Provided records:
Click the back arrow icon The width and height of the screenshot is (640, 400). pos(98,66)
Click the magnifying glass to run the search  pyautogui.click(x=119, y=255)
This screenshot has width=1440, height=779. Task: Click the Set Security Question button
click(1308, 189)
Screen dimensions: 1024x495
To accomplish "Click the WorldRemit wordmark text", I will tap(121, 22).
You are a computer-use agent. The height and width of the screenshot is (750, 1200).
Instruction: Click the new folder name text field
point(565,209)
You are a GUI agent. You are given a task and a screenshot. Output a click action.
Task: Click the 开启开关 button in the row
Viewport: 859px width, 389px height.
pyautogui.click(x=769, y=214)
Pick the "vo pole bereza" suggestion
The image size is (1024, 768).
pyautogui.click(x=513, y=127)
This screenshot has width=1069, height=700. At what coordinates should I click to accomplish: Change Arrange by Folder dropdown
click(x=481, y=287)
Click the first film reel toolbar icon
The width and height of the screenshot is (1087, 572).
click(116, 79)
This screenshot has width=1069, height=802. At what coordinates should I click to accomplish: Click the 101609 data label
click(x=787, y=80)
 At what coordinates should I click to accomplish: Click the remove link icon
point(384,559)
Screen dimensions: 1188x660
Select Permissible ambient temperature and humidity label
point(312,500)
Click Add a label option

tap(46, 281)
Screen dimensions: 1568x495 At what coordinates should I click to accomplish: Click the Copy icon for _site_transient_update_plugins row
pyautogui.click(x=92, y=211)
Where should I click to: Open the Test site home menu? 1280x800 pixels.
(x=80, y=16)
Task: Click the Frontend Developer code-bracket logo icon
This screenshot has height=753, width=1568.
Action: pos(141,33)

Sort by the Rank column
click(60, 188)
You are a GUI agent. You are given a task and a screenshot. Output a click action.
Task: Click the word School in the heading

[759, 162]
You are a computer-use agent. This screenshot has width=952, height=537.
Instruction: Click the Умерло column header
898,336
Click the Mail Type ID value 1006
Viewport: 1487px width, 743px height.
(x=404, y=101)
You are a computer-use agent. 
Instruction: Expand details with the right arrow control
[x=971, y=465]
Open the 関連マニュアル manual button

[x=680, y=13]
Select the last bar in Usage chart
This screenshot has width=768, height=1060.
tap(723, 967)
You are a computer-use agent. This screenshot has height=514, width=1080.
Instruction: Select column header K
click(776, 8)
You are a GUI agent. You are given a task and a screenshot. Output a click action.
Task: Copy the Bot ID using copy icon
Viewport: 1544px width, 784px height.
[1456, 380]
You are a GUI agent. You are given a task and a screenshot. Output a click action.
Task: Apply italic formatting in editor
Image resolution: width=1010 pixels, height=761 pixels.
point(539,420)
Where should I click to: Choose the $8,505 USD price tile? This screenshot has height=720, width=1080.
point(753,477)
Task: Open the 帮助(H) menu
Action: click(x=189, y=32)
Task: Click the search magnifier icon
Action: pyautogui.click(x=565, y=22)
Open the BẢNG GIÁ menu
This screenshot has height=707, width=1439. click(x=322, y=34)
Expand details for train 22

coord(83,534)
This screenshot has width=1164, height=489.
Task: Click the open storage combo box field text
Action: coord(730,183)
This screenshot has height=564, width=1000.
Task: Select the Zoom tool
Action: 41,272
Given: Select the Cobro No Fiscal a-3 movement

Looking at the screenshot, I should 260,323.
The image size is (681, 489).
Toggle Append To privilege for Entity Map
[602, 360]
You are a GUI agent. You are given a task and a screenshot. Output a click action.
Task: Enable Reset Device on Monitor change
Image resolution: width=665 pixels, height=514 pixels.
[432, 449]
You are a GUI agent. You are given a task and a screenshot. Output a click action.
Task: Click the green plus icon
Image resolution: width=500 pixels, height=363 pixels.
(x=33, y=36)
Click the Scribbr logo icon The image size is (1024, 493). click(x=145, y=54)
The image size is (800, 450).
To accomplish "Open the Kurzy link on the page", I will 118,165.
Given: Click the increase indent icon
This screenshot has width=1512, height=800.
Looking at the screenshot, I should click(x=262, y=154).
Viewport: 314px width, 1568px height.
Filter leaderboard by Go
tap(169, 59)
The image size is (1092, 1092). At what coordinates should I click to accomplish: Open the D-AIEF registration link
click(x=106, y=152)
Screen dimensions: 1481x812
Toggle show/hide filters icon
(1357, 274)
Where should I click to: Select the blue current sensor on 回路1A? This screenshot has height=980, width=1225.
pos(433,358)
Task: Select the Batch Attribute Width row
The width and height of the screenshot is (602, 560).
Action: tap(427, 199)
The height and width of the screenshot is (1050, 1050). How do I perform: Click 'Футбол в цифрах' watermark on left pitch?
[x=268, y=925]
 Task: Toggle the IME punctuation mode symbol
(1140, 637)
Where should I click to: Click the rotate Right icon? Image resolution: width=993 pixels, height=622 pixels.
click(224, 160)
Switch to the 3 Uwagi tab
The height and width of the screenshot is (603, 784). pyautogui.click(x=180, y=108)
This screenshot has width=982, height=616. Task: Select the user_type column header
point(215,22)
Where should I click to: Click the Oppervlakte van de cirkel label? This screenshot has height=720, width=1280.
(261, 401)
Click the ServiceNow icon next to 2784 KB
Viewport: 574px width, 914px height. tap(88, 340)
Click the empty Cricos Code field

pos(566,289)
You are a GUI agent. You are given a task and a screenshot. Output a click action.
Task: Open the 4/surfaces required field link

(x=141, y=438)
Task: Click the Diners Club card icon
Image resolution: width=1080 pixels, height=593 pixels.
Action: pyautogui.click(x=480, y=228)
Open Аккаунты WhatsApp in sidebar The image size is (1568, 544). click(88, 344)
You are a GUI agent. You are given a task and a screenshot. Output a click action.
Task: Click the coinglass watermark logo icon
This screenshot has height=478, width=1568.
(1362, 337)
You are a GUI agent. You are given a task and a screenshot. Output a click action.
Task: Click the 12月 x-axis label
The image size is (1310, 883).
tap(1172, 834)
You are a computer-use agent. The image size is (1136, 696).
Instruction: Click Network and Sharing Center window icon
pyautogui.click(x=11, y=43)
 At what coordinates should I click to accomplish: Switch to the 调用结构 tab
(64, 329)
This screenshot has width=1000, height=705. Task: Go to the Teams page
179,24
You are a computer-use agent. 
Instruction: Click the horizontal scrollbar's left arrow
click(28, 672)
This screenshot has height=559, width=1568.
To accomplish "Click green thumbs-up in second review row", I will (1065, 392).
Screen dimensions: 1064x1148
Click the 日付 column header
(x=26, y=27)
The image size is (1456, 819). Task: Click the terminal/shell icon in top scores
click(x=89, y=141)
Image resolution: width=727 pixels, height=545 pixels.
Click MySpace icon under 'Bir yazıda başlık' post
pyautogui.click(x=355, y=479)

What is required: Only lines of the data holding the word "computer" go in the answer. Please copy each of them.

Problem solution:
You are a computer-use agent. The height and width of the screenshot is (750, 1200).
You are a computer-use agent. This screenshot has width=952, height=537.
You are a computer-use agent. 
You are a computer-use agent. This screenshot has height=514, width=1080.
You are a computer-use agent. The image size is (1136, 696).
You are a computer-use agent. 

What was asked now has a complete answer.